| Directions for this task |
Please swap "column header" for "column heading" in the data starting at the line that contains "Given: Click the left-side 最新价 column header" and ending at the line that contains "Looking at the screenshot, I should coord(357,118).", leaving all else unchanged. Give only those lines.

| Records to use |
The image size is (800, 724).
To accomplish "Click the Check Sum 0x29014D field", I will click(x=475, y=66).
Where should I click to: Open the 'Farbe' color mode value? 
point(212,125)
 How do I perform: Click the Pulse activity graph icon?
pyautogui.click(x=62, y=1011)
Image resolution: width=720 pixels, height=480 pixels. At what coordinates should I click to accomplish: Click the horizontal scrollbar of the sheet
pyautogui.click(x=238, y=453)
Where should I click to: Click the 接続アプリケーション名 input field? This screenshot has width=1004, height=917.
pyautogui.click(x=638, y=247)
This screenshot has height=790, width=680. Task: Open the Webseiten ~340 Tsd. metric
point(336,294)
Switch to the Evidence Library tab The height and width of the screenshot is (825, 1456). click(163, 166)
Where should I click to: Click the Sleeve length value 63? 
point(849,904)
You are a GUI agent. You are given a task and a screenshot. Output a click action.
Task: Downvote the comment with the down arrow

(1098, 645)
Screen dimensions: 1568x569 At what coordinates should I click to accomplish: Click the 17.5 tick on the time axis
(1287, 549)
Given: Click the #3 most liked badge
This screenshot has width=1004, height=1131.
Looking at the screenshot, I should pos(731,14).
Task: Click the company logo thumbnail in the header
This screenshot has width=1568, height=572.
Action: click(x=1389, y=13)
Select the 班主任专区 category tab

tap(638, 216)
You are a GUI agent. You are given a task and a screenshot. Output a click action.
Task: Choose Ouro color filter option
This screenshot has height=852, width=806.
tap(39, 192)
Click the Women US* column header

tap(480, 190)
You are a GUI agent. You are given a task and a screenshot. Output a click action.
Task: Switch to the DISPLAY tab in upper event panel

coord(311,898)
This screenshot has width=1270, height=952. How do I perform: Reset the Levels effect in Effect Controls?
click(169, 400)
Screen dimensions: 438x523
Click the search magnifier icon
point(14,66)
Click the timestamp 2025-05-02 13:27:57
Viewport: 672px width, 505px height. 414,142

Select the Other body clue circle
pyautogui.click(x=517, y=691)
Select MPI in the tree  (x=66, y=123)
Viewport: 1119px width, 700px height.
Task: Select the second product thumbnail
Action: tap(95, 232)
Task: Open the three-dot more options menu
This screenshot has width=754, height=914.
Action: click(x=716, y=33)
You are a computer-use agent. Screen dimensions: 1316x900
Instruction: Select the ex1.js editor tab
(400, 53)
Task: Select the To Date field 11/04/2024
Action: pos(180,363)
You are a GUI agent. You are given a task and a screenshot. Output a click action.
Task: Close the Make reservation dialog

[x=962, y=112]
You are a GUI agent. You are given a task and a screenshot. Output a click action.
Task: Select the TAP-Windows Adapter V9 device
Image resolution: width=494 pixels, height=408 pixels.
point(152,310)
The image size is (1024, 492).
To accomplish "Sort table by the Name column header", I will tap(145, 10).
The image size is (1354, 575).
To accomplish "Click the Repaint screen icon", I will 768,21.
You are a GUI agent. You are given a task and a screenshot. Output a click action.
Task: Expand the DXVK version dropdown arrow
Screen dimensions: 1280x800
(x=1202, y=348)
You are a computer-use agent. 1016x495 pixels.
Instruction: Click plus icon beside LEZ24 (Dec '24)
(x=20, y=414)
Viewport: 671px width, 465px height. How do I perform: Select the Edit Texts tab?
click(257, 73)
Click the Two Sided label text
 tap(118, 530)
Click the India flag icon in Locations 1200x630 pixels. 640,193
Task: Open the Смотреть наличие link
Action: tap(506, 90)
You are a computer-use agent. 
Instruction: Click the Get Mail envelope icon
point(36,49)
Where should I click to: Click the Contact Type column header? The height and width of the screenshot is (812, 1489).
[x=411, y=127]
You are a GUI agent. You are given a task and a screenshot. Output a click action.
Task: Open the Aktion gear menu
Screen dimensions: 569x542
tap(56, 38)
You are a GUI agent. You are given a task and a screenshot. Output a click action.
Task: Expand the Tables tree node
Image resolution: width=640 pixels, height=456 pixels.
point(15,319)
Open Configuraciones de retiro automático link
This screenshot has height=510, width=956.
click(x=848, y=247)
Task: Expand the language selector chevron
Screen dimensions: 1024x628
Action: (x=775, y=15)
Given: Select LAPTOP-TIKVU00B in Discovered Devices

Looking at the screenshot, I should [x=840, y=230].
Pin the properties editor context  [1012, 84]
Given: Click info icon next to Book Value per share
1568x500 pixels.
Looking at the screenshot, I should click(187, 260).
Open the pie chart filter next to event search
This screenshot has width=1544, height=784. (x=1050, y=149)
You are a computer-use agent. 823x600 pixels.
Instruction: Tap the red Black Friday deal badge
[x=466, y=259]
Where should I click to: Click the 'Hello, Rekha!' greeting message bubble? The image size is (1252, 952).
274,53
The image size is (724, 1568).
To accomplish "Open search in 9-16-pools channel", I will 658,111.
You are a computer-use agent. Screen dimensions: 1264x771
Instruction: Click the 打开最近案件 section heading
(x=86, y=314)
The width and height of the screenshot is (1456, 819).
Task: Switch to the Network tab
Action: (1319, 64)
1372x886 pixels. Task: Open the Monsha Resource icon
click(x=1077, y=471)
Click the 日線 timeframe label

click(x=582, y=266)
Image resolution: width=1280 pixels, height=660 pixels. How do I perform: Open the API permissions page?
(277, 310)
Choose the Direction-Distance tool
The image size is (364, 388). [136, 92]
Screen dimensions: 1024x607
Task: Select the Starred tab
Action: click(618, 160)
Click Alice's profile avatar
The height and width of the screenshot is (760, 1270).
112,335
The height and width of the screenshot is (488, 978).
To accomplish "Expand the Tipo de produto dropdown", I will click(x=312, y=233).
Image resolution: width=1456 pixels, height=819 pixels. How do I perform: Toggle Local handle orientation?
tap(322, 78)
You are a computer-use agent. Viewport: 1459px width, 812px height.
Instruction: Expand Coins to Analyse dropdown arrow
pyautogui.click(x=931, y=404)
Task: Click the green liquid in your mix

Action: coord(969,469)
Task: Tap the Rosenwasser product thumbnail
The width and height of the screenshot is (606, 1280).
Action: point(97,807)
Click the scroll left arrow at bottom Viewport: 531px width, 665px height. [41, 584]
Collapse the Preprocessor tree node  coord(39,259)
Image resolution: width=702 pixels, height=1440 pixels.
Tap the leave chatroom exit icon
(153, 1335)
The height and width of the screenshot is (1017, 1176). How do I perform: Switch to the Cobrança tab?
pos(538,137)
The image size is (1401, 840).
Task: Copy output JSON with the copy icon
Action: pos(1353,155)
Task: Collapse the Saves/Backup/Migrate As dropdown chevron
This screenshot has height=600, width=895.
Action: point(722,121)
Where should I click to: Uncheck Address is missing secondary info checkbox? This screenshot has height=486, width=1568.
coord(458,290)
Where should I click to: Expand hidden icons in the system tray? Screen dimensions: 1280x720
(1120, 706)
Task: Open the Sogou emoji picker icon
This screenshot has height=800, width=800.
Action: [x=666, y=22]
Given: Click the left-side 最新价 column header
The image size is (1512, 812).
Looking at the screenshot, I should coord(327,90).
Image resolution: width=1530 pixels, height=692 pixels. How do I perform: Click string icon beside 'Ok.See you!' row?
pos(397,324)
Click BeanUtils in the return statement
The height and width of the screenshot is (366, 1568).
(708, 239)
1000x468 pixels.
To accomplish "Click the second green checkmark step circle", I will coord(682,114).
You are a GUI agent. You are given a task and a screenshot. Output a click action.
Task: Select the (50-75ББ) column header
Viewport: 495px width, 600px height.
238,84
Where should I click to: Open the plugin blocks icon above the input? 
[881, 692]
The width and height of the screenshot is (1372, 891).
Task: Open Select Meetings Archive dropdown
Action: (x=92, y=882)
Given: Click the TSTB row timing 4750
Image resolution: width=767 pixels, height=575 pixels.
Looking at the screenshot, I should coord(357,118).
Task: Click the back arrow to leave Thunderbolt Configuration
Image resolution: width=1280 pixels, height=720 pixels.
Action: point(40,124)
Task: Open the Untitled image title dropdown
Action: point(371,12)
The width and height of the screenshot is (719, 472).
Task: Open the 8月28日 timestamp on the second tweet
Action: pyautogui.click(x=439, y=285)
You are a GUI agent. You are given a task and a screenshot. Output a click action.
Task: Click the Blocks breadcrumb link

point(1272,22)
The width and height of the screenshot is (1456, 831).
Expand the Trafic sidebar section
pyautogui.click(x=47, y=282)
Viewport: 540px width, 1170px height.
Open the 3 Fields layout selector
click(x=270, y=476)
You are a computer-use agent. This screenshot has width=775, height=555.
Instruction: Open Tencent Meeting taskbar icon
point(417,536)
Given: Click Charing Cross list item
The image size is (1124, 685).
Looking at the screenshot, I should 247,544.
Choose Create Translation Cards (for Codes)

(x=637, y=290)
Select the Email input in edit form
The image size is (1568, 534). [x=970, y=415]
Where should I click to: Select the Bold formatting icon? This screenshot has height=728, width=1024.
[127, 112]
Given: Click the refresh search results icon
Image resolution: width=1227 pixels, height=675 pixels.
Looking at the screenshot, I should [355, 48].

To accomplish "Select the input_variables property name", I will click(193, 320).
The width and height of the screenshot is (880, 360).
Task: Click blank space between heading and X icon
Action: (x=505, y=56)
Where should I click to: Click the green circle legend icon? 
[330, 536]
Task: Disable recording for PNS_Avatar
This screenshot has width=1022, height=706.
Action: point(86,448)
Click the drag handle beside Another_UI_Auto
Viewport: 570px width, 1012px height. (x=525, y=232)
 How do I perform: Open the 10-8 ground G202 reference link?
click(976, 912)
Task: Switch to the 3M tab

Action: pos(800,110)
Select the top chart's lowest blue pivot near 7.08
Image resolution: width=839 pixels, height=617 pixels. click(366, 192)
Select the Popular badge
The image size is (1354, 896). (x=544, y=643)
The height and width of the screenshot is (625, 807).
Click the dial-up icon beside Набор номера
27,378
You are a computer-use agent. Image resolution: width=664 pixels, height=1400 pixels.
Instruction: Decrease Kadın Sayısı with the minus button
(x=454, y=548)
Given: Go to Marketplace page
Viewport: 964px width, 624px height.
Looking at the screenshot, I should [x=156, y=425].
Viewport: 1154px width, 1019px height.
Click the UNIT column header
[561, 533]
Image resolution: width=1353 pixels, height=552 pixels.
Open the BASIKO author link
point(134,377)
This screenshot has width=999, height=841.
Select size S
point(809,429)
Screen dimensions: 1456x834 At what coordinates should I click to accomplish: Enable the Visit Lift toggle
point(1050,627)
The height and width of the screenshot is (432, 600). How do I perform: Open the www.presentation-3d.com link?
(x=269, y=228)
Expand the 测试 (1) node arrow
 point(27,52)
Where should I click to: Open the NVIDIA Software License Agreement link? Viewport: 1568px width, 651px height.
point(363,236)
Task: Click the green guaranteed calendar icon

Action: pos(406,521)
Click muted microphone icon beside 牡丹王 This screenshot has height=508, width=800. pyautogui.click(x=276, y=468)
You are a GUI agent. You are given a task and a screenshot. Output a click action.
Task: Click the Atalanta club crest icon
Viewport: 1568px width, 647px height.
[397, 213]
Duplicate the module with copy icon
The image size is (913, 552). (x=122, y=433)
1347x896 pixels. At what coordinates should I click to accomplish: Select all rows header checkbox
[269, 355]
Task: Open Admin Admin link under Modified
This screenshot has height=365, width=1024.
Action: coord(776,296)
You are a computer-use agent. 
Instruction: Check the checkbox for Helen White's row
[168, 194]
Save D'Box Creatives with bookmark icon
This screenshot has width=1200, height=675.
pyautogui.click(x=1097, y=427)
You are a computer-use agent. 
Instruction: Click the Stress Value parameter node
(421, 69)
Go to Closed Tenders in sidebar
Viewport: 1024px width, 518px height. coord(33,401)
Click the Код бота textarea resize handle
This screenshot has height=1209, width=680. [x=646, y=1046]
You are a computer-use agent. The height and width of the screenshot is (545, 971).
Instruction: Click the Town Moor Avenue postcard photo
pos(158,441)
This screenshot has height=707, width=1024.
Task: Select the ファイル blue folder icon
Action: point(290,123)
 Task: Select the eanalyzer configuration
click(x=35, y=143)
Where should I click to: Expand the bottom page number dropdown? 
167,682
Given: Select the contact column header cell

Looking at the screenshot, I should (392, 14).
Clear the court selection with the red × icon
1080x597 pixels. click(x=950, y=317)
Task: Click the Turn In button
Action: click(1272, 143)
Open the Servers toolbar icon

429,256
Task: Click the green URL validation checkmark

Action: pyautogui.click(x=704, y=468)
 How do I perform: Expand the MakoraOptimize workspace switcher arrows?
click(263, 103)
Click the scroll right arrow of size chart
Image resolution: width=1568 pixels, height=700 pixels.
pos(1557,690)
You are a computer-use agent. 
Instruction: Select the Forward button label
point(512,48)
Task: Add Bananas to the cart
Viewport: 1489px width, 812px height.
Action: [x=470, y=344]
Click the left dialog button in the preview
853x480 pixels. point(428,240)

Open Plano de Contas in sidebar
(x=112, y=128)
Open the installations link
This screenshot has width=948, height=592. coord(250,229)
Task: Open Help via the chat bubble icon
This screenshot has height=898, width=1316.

| Result |
Given: Click the left-side 最新价 column heading
The image size is (1512, 812).
Looking at the screenshot, I should coord(327,90).
Image resolution: width=1530 pixels, height=692 pixels. How do I perform: Click string icon beside 'Ok.See you!' row?
pos(397,324)
Click BeanUtils in the return statement
The height and width of the screenshot is (366, 1568).
(708, 239)
1000x468 pixels.
To accomplish "Click the second green checkmark step circle", I will coord(682,114).
You are a GUI agent. You are given a task and a screenshot. Output a click action.
Task: Select the (50-75ББ) column heading
Viewport: 495px width, 600px height.
238,84
Where should I click to: Open the plugin blocks icon above the input? 
[881, 692]
The width and height of the screenshot is (1372, 891).
Task: Open Select Meetings Archive dropdown
Action: (x=92, y=882)
Given: Click the TSTB row timing 4750
Image resolution: width=767 pixels, height=575 pixels.
Looking at the screenshot, I should coord(357,118).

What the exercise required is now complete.